Tomorrow leave a pile of snow for her instead 
I hate people. The worst part of doing business is obtaining or retaining clients like that one. Get rid of her, cut your losses now. And for future reference sign contracts. It is the only way to ensure that you are not responsible for stuff like that. S**t happens and these people don't understand that.


----------



## Runner (Jul 21, 2000)

The lady is obviously a nutcase. What is she going to sue you for,...tracks in the snow? Give me a break. There obviously are no grounds for suit. I wouldn't refunded her a red cent. I also would've told her to go ahead and try. The judge would throw her out of court like a used piece of garbage. If you do away with her, that's just fine. Just pray for whoever does her lawn in the summer. Lord forbid if they get any clippings or leave any tire tracks on the drive. That for sure would ruin that concrete.


----------



## L.I.Mike (Dec 28, 2002)

First off do not send her any money back. Drop her a note that any damage done by you plowing will be repaired in the spring at no charge to her. Go over there and take pictures. Then explain that due to her abuse that you can no longer service her driveway and to find someone else.
You dont need her abuse.


----------



## johntwist (Feb 10, 2004)

Mick said:


> Tell her "Thank you for your concern. You should now find yourself a new plow guy while I go to rehab. Hope to meet you there".


That's a great line Mick!


----------



## mikelawtown (Dec 5, 2004)

I keep a camera in the truck at all times.
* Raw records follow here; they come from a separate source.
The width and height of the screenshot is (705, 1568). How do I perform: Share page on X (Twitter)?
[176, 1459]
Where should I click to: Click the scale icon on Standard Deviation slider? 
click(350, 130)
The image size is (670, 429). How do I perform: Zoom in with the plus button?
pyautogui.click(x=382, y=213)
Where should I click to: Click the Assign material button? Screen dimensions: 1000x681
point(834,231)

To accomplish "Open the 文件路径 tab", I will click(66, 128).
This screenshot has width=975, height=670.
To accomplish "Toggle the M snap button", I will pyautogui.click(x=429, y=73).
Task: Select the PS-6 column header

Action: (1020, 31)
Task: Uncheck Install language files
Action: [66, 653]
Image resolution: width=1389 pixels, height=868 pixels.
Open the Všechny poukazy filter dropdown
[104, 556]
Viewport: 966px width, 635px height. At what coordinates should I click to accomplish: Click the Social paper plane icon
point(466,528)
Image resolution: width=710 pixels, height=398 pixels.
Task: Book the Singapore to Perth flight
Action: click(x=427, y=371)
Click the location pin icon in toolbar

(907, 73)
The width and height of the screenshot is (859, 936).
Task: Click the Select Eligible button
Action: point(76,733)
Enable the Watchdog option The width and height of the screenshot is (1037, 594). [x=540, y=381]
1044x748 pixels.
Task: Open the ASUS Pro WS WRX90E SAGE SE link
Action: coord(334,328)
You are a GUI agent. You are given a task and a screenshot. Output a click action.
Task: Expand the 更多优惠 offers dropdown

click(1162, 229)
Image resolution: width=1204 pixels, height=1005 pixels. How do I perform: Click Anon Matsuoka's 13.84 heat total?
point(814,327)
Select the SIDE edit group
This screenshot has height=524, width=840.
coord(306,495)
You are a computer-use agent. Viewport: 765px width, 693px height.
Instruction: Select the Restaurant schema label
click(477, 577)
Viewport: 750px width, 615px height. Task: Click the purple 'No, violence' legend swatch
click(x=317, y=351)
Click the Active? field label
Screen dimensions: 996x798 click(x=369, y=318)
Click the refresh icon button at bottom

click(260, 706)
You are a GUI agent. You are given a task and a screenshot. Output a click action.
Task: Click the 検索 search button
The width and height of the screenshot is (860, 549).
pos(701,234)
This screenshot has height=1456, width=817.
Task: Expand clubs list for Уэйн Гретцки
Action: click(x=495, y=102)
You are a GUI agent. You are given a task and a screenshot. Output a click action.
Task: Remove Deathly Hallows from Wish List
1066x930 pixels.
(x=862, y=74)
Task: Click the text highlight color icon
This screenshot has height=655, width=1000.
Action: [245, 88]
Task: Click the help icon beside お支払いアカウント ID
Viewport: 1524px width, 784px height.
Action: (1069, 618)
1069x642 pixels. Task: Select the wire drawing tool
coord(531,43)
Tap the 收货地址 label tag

If i ever have a customer call me for some, so called damage, i'm right over there to look at it and take a few pics..and log it....


----------



## Lux Lawn (Jan 5, 2004)

It sounds to me like this lady is just a PITA but she would never win a nickel in court because you went off her driveway.You should have a contract for all of you accounts.If you want to get rid of her that bad before the next big snow what I would do is give her the *un used* portion of the money back.Meaning if you told her the season ends April 1st.and you gave me $125.00 today is Feb. 28th so you used 2 months worth of the $125.00 that you paid me so you get a refund for $41.66.You need to be paid for the months that you already worked for her.If you collected sales tax on that do not refund that.
That is what I would do if you really want to get rid of her.


----------



## stanza (Sep 28, 2003)

thanks for the feedback guys,
i took some pictures today and wrote her off. dont need the headache.


----------